§ **Exercise directions**
Give the lines from the one holding "You are a computer-use agent. The" through the end of the entries, inclusive, as a numbered list, omitting blank lines and leaving the pictures out.

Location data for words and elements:

+ + +

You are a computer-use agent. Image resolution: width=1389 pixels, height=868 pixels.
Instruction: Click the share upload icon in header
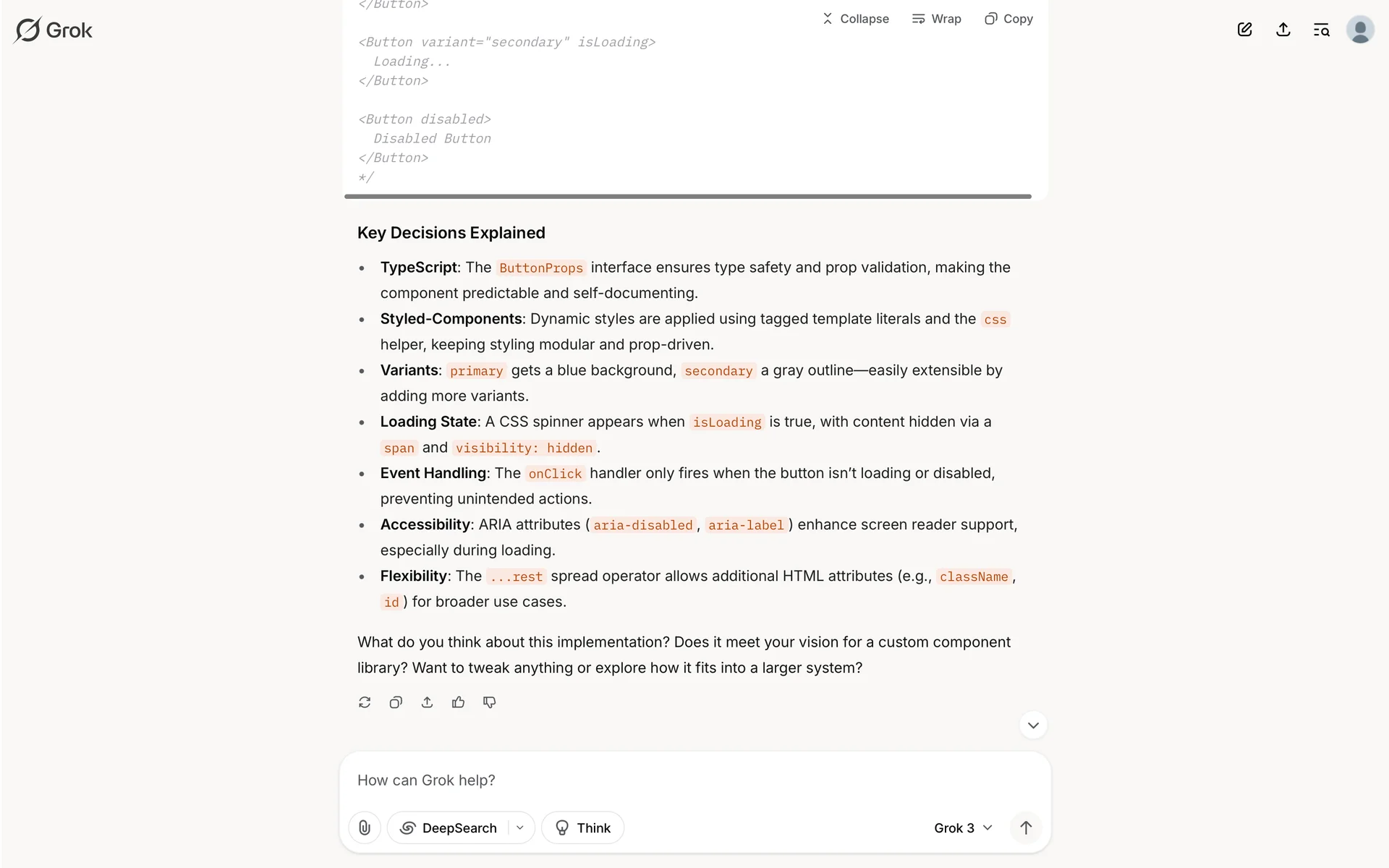1283,30
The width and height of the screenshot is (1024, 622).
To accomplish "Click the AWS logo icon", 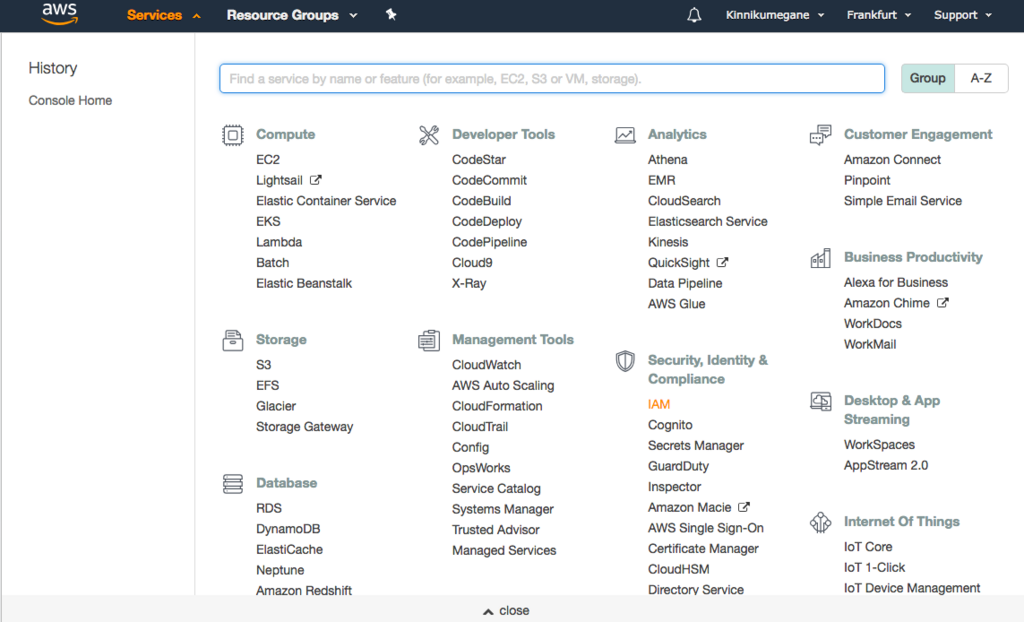I will click(60, 15).
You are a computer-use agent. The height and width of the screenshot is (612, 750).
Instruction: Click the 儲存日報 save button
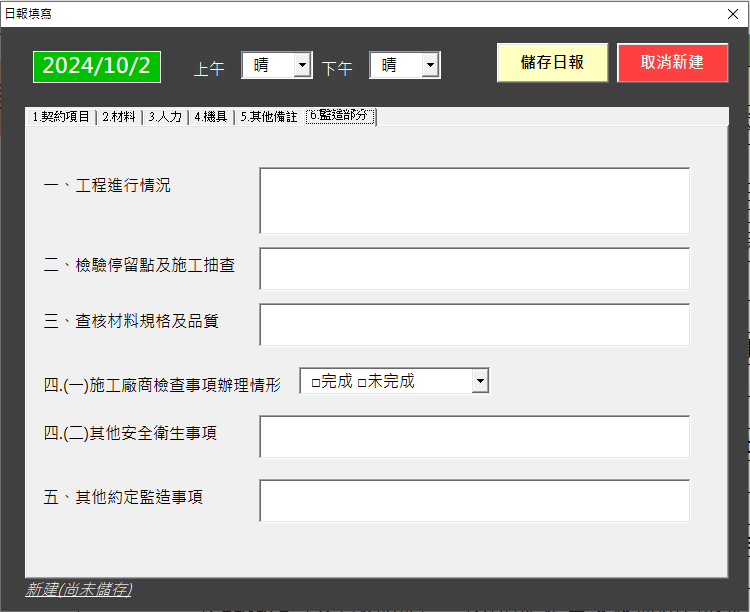(552, 63)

+ + +

§ **Task response**
1. You are a computer-use agent. The height and width of the screenshot is (612, 750).
2. Instruction: Click the 儲存日報 save button
3. (552, 63)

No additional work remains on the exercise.